§ EXTRAIT CHOISI:
-----
C’est à Alan qu’il faut poser la question, tout simplement parce que c’est lui qui écrit les paroles. Dark Revolution fait juste le bilan du monde dans lequel nous vivons. L’opinion du peuple n’est plus respectée et les politiciens continuent de faire la leçon aux plus modestes… Les riches s’enrichissent, les pauvres s’appauvrissent, et nous voulons dénoncer tout cela par le biais de ce nouvel album. Les inégalités sociales sont toujours plus flagrantes, mais je ne saurais te dire ce qui pourra faire changer la donne. Comment faire confiance à tous ceux qui nous gouvernent aujourd’hui ? Tout ce qu’ils font, c’est multiplier les promesses de campagne, qui sont finalement des mensonges, pour gagner la confiance de leurs électeurs. Ils sont tous corrompus. Dark Revolution nous invite à briser ces chaînes et appelle les gens à se révolter, à s’indigner.
Tokyo Blade reste et restera à nos yeux l’une des formations phares de la NWOBHM, même si vous êtes arrivés un peu avant la fin du mouvement. Penses-tu que cette musique peut encore intéresser une jeune audience ?
-----
§ EXTRAIT DES DONNÉES:
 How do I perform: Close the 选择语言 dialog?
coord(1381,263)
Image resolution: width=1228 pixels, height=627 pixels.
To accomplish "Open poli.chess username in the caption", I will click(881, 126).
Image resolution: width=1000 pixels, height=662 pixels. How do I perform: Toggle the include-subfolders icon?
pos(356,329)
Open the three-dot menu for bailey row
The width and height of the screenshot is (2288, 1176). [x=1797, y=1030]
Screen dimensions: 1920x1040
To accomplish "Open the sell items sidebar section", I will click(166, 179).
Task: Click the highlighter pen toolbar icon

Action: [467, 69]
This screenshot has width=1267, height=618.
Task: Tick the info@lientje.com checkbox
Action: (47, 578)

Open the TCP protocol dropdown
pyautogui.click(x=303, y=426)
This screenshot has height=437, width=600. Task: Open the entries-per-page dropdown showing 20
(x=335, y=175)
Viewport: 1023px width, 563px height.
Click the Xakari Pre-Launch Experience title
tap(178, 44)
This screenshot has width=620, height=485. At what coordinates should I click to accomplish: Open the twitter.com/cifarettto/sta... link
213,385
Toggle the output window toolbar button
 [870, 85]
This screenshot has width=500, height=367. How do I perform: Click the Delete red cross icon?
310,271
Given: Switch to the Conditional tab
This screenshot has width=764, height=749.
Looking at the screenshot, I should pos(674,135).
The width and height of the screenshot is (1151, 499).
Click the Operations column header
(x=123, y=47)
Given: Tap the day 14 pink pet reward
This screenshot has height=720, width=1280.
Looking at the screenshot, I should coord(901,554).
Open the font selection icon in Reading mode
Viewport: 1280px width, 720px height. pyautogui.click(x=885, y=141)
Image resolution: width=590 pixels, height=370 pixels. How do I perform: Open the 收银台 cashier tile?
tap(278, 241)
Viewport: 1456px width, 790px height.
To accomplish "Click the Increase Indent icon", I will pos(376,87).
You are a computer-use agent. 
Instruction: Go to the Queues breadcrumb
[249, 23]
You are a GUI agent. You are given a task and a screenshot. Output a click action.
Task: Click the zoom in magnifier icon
-----
§ OBJECTIFS:
[A] D'après l'extrait choisi, qui écrit les paroles ?
[B] Traduisez en anglais cette phrase de l'extrait choisi : « Les inégalités sociales sont toujours plus flagrantes, mais je ne saurais te dire ce qui pourra faire changer la donne. »

§ RÉSULTATS:
[A] C'est Alan qui écrit les paroles.

[B] Social inequalities are ever more glaring, but I couldn't tell you what might change the situation.